Start Dataset entries

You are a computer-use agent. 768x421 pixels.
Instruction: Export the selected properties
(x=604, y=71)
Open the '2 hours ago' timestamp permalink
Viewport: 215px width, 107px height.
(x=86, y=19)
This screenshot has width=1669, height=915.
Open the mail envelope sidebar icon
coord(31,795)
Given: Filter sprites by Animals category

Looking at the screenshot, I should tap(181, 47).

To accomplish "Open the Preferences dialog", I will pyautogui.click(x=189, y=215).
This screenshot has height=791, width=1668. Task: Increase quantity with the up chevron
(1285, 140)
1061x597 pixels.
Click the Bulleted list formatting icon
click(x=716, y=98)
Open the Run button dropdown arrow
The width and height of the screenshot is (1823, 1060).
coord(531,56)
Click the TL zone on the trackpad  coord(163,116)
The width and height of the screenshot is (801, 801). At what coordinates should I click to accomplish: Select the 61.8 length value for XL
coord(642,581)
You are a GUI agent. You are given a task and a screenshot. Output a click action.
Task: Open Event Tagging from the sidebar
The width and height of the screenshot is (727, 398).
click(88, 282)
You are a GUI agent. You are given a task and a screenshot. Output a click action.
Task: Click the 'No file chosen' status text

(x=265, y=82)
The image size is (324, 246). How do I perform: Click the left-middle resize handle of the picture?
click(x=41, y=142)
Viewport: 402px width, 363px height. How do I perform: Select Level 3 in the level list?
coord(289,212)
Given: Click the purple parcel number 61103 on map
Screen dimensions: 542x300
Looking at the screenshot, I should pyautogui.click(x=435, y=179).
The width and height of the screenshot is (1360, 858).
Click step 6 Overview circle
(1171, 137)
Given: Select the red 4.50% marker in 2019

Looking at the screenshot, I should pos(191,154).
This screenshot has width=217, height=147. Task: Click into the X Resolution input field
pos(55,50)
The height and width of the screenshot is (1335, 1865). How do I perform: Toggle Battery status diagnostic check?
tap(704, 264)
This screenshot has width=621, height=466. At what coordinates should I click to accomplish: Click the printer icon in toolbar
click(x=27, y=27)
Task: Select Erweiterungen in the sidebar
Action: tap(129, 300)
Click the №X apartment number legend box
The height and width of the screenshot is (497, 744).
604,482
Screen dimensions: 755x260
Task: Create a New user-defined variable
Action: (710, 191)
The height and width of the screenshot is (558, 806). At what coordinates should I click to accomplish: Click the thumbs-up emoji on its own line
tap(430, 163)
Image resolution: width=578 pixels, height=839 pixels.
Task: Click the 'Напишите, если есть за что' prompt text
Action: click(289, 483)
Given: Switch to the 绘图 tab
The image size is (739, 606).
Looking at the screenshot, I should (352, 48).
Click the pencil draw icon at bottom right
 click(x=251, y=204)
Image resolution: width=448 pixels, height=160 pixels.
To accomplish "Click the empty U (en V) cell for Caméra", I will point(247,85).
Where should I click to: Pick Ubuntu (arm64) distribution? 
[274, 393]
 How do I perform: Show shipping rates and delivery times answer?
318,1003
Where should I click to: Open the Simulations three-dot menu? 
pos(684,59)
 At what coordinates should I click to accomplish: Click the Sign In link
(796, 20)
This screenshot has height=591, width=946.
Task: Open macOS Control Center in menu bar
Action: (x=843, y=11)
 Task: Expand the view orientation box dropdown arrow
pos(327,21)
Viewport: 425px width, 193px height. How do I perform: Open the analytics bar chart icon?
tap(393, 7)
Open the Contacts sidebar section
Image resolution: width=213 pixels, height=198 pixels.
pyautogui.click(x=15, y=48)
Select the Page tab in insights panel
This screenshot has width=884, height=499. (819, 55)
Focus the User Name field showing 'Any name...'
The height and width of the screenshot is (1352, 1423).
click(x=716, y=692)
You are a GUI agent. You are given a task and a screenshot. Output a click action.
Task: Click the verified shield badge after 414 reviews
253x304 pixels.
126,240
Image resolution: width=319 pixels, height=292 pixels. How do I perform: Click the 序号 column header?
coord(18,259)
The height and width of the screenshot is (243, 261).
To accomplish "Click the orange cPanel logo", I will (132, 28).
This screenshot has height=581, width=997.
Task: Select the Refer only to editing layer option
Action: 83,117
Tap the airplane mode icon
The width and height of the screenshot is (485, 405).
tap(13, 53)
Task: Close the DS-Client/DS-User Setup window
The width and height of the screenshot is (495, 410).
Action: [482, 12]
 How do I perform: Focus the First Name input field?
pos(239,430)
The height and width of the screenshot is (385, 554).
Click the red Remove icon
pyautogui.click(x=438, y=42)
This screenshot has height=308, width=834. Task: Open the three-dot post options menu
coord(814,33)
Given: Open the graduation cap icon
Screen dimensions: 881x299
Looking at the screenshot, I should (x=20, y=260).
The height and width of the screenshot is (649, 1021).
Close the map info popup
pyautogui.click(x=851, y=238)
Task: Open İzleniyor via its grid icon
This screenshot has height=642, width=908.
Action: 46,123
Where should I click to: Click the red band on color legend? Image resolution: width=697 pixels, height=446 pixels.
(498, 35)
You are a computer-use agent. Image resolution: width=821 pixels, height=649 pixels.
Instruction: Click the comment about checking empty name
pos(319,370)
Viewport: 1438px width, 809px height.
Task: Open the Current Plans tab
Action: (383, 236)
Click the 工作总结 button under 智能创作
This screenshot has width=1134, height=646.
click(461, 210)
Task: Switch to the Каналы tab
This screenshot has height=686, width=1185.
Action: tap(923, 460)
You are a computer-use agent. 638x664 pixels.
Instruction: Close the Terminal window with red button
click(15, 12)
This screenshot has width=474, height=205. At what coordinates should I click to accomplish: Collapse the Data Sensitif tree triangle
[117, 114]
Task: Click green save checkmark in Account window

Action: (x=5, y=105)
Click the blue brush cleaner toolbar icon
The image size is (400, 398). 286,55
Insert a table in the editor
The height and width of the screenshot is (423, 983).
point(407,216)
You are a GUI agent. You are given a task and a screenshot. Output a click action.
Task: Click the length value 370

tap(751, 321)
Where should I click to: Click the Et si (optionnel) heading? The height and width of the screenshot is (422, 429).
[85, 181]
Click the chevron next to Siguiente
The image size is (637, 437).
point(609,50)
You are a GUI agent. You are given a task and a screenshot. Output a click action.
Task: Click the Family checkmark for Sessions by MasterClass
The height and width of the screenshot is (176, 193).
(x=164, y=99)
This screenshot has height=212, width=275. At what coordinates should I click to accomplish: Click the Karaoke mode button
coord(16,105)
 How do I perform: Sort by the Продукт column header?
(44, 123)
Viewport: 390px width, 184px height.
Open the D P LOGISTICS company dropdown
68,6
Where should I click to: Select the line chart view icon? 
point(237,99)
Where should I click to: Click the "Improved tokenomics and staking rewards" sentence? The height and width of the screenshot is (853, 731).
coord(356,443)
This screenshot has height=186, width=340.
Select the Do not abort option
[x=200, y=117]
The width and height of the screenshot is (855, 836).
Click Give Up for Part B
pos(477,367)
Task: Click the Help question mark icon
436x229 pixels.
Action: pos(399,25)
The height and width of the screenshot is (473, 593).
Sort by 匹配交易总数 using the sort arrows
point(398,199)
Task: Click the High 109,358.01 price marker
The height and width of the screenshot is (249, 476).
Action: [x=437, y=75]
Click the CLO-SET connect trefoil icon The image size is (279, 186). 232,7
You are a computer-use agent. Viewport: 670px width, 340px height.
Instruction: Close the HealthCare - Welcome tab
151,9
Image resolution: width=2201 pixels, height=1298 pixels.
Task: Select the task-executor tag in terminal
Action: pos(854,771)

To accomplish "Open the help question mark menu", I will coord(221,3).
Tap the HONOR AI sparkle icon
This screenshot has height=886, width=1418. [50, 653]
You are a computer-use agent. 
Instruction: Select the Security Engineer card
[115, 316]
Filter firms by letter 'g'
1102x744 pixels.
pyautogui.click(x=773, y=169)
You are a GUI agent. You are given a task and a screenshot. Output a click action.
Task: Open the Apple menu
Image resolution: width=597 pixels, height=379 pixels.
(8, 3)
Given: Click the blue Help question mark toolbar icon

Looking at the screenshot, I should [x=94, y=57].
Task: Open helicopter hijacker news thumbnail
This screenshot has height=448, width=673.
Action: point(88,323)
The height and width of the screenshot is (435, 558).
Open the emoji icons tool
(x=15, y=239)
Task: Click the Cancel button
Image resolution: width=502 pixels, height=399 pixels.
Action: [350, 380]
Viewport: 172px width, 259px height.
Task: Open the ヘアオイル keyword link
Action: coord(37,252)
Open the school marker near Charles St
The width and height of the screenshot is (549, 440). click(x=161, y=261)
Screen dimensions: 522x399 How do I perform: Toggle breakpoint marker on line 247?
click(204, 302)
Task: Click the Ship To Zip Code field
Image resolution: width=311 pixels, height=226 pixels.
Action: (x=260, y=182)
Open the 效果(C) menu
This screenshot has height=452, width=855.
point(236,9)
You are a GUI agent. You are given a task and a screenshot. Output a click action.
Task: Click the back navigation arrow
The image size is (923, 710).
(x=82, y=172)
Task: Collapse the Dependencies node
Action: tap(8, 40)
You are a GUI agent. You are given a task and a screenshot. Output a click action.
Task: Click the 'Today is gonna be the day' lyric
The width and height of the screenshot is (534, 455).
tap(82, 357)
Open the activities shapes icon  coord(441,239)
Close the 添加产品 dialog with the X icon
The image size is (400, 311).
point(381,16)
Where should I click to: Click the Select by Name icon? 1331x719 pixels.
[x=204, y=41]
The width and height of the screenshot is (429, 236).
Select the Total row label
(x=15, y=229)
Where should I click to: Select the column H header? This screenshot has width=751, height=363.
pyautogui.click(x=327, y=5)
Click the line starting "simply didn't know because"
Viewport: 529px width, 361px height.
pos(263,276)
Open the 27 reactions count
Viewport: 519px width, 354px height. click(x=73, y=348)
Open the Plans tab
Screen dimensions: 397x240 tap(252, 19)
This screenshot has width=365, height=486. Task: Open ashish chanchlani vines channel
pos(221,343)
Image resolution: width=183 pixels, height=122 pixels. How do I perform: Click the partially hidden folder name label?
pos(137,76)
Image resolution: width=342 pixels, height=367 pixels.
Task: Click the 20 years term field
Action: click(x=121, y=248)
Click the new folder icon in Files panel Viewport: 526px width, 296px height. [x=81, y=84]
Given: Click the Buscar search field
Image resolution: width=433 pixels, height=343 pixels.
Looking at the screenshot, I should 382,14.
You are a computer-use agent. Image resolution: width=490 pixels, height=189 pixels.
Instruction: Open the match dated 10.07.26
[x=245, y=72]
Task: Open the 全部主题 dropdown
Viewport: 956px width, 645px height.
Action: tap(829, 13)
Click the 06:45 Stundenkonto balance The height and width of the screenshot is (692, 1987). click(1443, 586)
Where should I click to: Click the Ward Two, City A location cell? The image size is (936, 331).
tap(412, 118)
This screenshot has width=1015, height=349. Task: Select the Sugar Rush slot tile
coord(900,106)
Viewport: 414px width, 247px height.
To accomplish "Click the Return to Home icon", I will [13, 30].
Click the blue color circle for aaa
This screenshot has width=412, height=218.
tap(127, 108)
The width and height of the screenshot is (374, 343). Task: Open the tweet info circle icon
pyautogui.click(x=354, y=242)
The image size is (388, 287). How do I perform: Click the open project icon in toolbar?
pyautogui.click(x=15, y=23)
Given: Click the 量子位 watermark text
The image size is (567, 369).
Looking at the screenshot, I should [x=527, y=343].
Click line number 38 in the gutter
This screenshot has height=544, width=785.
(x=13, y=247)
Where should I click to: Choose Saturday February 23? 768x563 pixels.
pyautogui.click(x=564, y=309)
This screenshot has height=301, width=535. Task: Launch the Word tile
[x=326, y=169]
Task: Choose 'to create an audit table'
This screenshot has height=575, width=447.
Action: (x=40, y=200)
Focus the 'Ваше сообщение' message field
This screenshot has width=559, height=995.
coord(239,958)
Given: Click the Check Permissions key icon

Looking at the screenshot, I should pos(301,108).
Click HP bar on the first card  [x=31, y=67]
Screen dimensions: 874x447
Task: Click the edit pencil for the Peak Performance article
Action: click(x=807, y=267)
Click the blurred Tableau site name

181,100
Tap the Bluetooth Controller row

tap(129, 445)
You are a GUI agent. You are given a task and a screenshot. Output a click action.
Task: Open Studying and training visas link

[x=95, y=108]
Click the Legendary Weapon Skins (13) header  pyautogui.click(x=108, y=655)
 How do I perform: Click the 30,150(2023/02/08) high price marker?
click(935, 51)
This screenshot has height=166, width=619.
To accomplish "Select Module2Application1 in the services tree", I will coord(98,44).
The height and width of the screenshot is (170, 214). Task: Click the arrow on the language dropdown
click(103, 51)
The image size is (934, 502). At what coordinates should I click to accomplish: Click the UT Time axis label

End Dataset entries

■ Given exercise: Pull out every line of the material above that contains the string "Collapse", matching case exactly.

■ Reply:
This screenshot has width=474, height=205. At what coordinates should I click to accomplish: Collapse the Data Sensitif tree triangle
Task: Collapse the Dependencies node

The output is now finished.